On with Season Two: 'The Christmas Invasion'




‘Not bad for a man in his jim-jams…!’

Can the best Doctor Who stories be summed up in a question?
Is what was missing from every Christmas Day TV schedule of your childhood basically this..?

Best moment for Old School Who?
It’s a UNIT story about an alien invasion on Christmas Day, and a post-regenerative Doctor recuperating just like Jon Pertwee in 1970 – except he didn’t have to do it in Jackie Tyler’s back bedroom.

Best new thing?
There are Christmas songs on Doctor Who, and the Autonesque monsters are dressed as Santa when they attack the crowds in the Christmas markets. This is classic Doctor Who stuff with unashamed baubles and tinsel on. Doctor Who in the 70s and 80s seemed to happen in a separate dimension where no one celebrated Christmas or ever took heed of what was happening here on Earth. Now we’ve got a Doctor who comes round, all dressed up, for Christmas dinner and a Dr Who family like we haven’t had since about 1976.

They’d never have got away with that in the 20th century…
The Doctor becomes famous. There’s a turning point for the whole series here – when Harriet Jones (Prime Minister and Spokesperson for the whole Earth) addresses the nation on Christmas Day – she puts out a last desperate plea for the Doctor to come and help. This, in the context of a very public alien invasion, marks a special moment for The Show. The UNIT years happened under a veil of secrecy. Invasions were stealthy, hushed-up things. But now the invasions are on the telly and the Doctor’s name is bruited about as our only possible saviour. It’s an exciting moment. The Doctor is becoming a celebrity inside his own fiction. Where will this take us..?

Hurray for Jackie Tyler – best guest moment?

**SET TASK 1:** Repeat everything in the Doctor Who review from "They’d never have" down to "this take us..?".
**SET TASK 2:** Pick out each line of the records that contains the string "screenshot" and copy it.

**RECORD LIST:**
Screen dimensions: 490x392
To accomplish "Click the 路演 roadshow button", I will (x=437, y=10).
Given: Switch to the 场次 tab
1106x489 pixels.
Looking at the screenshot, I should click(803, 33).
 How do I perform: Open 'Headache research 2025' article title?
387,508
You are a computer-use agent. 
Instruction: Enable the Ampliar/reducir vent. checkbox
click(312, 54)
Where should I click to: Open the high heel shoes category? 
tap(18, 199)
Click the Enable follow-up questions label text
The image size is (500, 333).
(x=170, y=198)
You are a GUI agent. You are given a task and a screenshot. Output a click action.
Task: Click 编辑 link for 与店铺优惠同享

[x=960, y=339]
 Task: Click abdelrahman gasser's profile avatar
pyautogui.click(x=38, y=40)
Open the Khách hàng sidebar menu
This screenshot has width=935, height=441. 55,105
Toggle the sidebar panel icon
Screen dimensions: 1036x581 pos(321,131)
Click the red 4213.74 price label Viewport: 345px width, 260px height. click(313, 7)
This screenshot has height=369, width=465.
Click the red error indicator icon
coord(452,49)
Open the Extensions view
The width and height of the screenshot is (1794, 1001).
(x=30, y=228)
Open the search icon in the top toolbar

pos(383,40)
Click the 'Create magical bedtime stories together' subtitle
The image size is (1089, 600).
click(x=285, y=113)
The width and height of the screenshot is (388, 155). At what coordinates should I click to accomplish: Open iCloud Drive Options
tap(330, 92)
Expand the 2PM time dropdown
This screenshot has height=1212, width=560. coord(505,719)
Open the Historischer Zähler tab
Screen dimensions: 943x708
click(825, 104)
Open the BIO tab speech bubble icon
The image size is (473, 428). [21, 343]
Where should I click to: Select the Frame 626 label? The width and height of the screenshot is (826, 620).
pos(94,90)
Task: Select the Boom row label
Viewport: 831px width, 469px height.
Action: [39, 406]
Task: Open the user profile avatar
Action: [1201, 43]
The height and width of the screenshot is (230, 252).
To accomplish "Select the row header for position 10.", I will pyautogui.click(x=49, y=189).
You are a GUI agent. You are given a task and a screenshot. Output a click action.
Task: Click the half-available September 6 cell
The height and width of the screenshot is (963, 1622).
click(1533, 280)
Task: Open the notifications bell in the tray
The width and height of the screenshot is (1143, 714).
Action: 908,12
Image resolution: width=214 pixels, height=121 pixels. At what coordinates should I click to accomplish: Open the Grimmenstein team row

**COMPLETE ANSWER 1:**
They’d never have got away with that in the 20th century…
The Doctor becomes famous. There’s a turning point for the whole series here – when Harriet Jones (Prime Minister and Spokesperson for the whole Earth) addresses the nation on Christmas Day – she puts out a last desperate plea for the Doctor to come and help. This, in the context of a very public alien invasion, marks a special moment for The Show. The UNIT years happened under a veil of secrecy. Invasions were stealthy, hushed-up things. But now the invasions are on the telly and the Doctor’s name is bruited about as our only possible saviour. It’s an exciting moment. The Doctor is becoming a celebrity inside his own fiction. Where will this take us..?

**COMPLETE ANSWER 2:**
Looking at the screenshot, I should click(803, 33).
You are a GUI agent. You are given a task and a screenshot. Output a click action.
This screenshot has width=935, height=441. 55,105
This screenshot has height=369, width=465.
The width and height of the screenshot is (1794, 1001).
The width and height of the screenshot is (388, 155). At what coordinates should I click to accomplish: Open iCloud Drive Options
This screenshot has height=1212, width=560. coord(505,719)
Where should I click to: Select the Frame 626 label? The width and height of the screenshot is (826, 620).
The height and width of the screenshot is (230, 252).
You are a GUI agent. You are given a task and a screenshot. Output a click action.
The height and width of the screenshot is (963, 1622).
The width and height of the screenshot is (1143, 714).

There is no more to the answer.